Nalumansi was speaking to journalists during one of the activities of the 16 Days of Activism against Gender-Based Violence (GBV) when she joined other youth from Plan International Uganda to raise placards calling for an end to violence against girls and women. 

The campaign was launched on Monday at the Imperial Royale Hotel in Kampala under this year's global theme; ‘Orange the world: Generation equality stands against rape'. 

  young woman from the afer ities roject of lan nternational ganda displays messages to motorists and cyclists along ampewo oundabout in ampala as part of the activities to mark the launch of the 16 ays of ctivism ampaign against gende rbased violence hoto by ddie sejjoba A young woman from the Safer Cities Project of Plan International Uganda displays messages to motorists and cyclists along Wampewo Roundabout in Kampala as part of the activities to mark the launch of the 16 Days of Activism Campaign against gender-based violence. Photo by Eddie Ssejjoba

 
16 Days of Activism against Gender-Based Violence is an international campaign that rallies activists, non-governmental organizations (NGOs), governments, the private sector, leaders, academia and other stakeholders across the world, to demand an end to gender-based violence.

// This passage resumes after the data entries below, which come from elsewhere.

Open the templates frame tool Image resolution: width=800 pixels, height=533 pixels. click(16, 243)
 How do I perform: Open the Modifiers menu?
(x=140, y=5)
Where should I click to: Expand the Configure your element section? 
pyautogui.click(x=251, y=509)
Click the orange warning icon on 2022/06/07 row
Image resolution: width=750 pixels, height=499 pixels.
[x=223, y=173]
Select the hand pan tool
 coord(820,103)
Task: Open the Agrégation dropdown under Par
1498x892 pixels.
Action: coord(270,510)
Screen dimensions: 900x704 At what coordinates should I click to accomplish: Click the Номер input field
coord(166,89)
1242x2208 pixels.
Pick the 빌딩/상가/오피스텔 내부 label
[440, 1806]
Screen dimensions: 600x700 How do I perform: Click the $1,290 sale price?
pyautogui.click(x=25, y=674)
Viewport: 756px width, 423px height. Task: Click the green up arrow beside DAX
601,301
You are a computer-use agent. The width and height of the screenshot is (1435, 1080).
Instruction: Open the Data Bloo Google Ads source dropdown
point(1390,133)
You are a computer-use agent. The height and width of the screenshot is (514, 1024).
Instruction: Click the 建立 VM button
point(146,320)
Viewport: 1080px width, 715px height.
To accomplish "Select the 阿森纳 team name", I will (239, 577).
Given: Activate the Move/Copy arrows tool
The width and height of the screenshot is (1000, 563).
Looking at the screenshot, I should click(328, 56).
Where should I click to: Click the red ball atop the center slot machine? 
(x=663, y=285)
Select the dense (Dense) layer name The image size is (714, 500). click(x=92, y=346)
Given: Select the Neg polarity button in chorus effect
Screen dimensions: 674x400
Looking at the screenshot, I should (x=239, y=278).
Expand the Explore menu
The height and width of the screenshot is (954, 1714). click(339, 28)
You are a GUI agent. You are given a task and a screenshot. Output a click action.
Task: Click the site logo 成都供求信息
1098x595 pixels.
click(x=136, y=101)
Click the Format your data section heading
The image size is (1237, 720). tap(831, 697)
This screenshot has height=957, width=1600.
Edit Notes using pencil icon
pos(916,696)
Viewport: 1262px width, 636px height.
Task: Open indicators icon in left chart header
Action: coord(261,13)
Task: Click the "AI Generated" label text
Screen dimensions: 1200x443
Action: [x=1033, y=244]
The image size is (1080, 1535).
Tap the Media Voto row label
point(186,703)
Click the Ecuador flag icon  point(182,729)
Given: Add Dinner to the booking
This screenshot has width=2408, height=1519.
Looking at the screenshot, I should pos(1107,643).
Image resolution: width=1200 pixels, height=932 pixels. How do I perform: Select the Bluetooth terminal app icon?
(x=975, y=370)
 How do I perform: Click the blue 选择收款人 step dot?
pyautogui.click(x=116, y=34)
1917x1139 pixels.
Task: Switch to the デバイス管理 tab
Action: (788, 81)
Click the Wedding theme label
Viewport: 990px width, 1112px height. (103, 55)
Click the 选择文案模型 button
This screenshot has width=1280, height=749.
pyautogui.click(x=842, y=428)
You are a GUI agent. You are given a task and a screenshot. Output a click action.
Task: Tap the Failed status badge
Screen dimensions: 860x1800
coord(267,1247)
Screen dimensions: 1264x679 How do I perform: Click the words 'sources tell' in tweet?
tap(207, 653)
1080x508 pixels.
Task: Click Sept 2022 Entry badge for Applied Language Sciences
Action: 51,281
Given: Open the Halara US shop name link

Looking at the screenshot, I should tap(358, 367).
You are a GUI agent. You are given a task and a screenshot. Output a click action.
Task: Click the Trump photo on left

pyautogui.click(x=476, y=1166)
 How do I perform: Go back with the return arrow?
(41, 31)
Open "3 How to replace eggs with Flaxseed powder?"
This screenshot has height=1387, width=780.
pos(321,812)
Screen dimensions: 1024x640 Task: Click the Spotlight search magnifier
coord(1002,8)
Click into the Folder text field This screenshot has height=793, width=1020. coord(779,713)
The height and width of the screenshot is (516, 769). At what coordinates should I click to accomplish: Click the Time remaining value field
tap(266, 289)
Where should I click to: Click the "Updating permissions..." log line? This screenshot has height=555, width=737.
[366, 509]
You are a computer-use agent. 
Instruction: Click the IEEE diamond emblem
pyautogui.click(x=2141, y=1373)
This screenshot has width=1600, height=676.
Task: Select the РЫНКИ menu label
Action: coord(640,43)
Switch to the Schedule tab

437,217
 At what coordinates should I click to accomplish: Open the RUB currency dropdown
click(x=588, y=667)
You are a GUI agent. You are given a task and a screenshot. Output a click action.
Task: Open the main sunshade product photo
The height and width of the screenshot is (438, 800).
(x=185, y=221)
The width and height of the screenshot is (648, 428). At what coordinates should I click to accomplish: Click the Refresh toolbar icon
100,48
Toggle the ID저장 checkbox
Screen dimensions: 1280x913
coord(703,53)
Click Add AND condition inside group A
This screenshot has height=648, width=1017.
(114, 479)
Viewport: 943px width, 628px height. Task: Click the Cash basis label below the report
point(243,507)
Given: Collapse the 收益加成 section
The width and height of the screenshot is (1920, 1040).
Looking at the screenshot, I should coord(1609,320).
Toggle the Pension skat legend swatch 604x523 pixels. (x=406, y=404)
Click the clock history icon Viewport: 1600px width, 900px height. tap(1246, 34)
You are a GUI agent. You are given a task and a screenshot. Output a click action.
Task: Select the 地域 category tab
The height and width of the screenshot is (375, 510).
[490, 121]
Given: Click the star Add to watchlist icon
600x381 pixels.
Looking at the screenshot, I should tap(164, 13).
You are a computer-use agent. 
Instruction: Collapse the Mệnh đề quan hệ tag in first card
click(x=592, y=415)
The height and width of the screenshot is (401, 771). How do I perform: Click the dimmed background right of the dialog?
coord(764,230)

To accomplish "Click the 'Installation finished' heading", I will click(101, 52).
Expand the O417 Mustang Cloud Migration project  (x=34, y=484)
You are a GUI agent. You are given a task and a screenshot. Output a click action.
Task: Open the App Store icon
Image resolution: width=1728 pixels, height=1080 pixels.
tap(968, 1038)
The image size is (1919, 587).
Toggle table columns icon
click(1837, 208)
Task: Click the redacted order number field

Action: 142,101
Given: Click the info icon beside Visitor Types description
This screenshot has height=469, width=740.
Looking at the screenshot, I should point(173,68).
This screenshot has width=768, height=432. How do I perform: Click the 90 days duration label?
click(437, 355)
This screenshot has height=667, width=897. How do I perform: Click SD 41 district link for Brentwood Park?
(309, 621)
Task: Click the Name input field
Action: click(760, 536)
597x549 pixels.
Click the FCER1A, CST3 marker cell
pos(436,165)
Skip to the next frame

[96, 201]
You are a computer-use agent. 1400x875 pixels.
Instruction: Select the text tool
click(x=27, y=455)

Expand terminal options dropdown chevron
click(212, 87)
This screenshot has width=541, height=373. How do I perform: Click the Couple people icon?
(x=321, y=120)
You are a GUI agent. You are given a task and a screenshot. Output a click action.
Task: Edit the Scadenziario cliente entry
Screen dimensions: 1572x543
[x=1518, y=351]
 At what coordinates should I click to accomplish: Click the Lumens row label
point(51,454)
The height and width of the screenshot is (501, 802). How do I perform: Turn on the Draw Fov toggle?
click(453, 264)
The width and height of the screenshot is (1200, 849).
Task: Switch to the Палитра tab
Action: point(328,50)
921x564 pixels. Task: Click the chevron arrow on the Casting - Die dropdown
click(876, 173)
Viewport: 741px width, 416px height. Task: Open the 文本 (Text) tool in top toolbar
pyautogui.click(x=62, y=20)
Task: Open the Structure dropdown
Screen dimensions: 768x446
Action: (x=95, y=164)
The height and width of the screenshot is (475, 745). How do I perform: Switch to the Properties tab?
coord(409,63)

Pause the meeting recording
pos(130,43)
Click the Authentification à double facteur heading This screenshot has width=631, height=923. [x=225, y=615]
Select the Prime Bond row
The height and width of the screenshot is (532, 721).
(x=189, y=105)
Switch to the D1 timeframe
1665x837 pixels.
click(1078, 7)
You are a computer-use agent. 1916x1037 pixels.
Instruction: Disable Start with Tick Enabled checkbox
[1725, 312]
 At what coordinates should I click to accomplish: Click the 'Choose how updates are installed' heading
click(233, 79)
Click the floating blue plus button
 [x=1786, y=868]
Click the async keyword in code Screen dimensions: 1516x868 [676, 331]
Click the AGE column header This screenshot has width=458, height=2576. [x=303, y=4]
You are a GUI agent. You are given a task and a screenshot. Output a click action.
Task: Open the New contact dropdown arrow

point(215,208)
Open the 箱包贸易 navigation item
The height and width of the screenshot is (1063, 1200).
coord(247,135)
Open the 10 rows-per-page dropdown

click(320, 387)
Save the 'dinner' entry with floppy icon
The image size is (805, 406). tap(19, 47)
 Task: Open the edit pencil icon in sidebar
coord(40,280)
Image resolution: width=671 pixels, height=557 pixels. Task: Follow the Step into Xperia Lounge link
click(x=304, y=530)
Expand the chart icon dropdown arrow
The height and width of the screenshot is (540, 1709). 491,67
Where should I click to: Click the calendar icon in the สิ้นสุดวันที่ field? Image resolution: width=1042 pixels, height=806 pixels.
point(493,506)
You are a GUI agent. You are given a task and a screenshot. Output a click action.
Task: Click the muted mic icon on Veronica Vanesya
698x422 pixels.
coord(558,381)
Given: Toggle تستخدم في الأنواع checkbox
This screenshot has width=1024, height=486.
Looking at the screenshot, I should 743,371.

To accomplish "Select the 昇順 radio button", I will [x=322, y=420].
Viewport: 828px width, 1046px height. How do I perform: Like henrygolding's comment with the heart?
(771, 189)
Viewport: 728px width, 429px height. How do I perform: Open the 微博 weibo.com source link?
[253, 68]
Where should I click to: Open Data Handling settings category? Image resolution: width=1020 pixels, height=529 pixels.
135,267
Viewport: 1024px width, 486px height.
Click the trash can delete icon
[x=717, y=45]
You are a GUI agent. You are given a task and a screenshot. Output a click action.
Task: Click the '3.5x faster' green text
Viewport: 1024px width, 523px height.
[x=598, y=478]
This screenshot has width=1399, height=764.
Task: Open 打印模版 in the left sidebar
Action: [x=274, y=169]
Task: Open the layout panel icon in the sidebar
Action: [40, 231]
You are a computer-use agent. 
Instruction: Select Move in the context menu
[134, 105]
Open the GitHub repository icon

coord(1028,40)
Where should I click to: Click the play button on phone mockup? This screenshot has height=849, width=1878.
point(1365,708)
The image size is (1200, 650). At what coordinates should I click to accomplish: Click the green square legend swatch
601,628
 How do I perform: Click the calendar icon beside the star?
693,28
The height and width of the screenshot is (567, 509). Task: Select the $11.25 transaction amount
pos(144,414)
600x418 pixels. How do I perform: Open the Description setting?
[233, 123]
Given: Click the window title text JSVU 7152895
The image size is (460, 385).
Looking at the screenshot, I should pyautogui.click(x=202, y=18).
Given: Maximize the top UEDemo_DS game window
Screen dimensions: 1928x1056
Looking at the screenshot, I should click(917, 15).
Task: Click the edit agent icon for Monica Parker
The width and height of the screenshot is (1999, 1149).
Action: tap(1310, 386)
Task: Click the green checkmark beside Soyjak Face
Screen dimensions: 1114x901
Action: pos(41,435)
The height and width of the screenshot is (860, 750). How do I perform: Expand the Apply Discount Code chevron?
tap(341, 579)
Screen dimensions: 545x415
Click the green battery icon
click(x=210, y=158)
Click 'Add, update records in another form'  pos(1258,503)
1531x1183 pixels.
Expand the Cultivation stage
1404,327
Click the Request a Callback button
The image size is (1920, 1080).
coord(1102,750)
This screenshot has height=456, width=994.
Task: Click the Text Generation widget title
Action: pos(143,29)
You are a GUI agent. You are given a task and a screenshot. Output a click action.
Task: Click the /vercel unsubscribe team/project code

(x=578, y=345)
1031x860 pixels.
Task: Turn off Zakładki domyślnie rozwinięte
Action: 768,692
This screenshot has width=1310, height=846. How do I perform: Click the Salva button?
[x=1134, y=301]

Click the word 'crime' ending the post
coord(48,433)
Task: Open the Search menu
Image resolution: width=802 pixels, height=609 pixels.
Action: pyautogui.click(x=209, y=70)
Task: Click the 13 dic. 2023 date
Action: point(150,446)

"Many of our colleagues have decided to avoid some places where men harass them, others have dropped out of school when they are bullied by boys because of their looks, which we feel must end," she said.

Nalumansi, however, appealed to fellow girls to start speaking out against such habits and avoid keeping quiet.

"We are using the 16 days of activism to openly tell men that it is wrong and must know that we feel uncomfortable about it. Girls should stand firm because change starts with them," she said, adding that the women have a right to shame men who abuse them.

 Angella Nakalyango from the same organization appealed to the government to implement laws about sexual assault so that culprits are severely punished.

"We (girls) need safe public places where we can be free from sexual assault and violence. Men must respect us the way we respect them".

"Men must know sexual harassment does not stop at rape, it includes vulgar words thrown to us while on Boda bodas, markets and other places," she said.

Nakalyango said she once complained when a man touched her breasts although the man shouted back at her saying it was a normal thing which she must admit and behave like other women who just ignore and keep silent. 

"We demand that women should be respected and men must avoid touching our body parts because they too will not feel good if anyone touched their secret parts," she explained.

However, Yasin Bbira, a boda boda cyclist at Gaba Stage in Kampala said that as much they demand their rights, women should as well respect themselves and their rights.

"Women in most times have harassed themselves by engaging in de-humanizing acts like lining up on the streets of Kampala waiting for men to pay for sex.

"I ask the government and NGOs to visit the streets of Kampala at night and see how women behave when they want men to pay for their sex. They are so aggressive and forget that others are busy fighting for their rights," he said.

 He said it is through prostitution that HIV/Aids has become a big problem in the country.

 "I appeal to girls who have started campaigning against violence, to tell their colleagues to stop engaging in prostitution, it is becoming a problem especially in the spread of HIV," he said.